A despeito de tal leveza e fluidez, não há absolutamente nada de superficial nesta obra. Existe, aqui, um cotidiano, uma banalidade profundamente humana. Como alguém que entendeu um pouco do que é a vida — e que as coisas são mais complexas do que parecem.
Um passeio de Alexandre sobre as miudezas da vida, mas, sobretudo, precisamente sobre as grandezas dessas banalidades.
Uma família e uma perda, o chão vermelho de Brasília e a época de chuva, os silêncios e as músicas de Milton Nascimento, os sumiços e os acenos, o humano e o éter.
A vida, a morte e tudo aquilo de cinza e de colorido que há no meio.
Tudo em um espaço-tempo que parece não ir muito além de uma entrequadra — ao mesmo tempo que chega a Aparecida de Minas, triângulo mineiro, e ao nosso íntimo.
Neste terceiro livro de Alexandre, parece haver um tensionamento ainda mais evidente, algo que estressa ainda mais a corda entre realidade e ficção, discussão que me parece superada por ele já em outros momentos, mas em definitivo aqui.
Se é real, o que importa? Se é ficção, importaria mais, ou menos?
Real ou não, ficcional ou não, ao longo de todo o livro, busco desenhar visualmente a existência desse menino que não veio. E é quase como se o visse em alguns momentos. Algo que me incomoda, por vezes, e acalma em outros — como se estivesse aqui.
E não está?
De todo modo, vejo muito do Alexandre nesta obra e essa talvez seja a maior característica e qualidade deste livro.

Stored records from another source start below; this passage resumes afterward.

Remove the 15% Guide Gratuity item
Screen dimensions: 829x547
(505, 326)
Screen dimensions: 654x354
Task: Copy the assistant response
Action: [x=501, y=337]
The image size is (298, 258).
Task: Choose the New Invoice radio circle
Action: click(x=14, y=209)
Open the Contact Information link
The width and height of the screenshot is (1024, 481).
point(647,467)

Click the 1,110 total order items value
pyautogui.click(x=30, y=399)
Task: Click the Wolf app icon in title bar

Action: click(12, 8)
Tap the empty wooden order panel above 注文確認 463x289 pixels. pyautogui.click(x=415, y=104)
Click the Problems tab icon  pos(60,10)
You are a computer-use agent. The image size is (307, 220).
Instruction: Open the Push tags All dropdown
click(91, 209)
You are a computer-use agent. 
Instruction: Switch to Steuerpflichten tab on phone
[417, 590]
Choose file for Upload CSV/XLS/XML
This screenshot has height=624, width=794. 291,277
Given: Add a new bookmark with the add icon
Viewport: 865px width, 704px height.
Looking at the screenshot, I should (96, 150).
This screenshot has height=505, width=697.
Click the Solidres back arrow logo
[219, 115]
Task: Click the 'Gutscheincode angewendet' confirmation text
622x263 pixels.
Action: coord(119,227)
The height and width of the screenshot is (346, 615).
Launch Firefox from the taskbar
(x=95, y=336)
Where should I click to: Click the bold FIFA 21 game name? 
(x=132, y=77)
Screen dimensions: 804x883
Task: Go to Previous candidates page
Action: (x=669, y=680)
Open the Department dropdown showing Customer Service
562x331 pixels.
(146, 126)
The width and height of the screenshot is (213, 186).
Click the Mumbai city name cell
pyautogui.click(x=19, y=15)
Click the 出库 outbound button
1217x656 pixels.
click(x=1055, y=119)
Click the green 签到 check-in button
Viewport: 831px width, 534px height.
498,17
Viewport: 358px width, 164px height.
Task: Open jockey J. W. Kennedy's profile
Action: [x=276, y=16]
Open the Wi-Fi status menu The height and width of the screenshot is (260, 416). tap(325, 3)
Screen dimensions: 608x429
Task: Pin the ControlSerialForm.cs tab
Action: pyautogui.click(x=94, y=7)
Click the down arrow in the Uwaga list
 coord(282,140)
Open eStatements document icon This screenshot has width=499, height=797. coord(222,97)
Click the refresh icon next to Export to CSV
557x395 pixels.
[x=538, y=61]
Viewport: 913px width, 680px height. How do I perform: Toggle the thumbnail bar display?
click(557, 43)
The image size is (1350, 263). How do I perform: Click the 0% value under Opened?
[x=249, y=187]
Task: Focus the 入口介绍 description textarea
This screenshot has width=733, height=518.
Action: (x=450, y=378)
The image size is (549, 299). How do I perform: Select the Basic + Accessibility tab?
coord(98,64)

Sem querer jogar pobremente com palavras — ou cometer trocadilhos infames, com o narrador do livro —, mas, de alguma forma, Alexandre é, paradoxalmente e simultaneamente, o menino que veio e o que não veio.
Muitas vezes, dolorido. Outras tantas, bonito. Em ambas, singular. Para ler em um fôlego só. Um fôlego dolorido e bonito.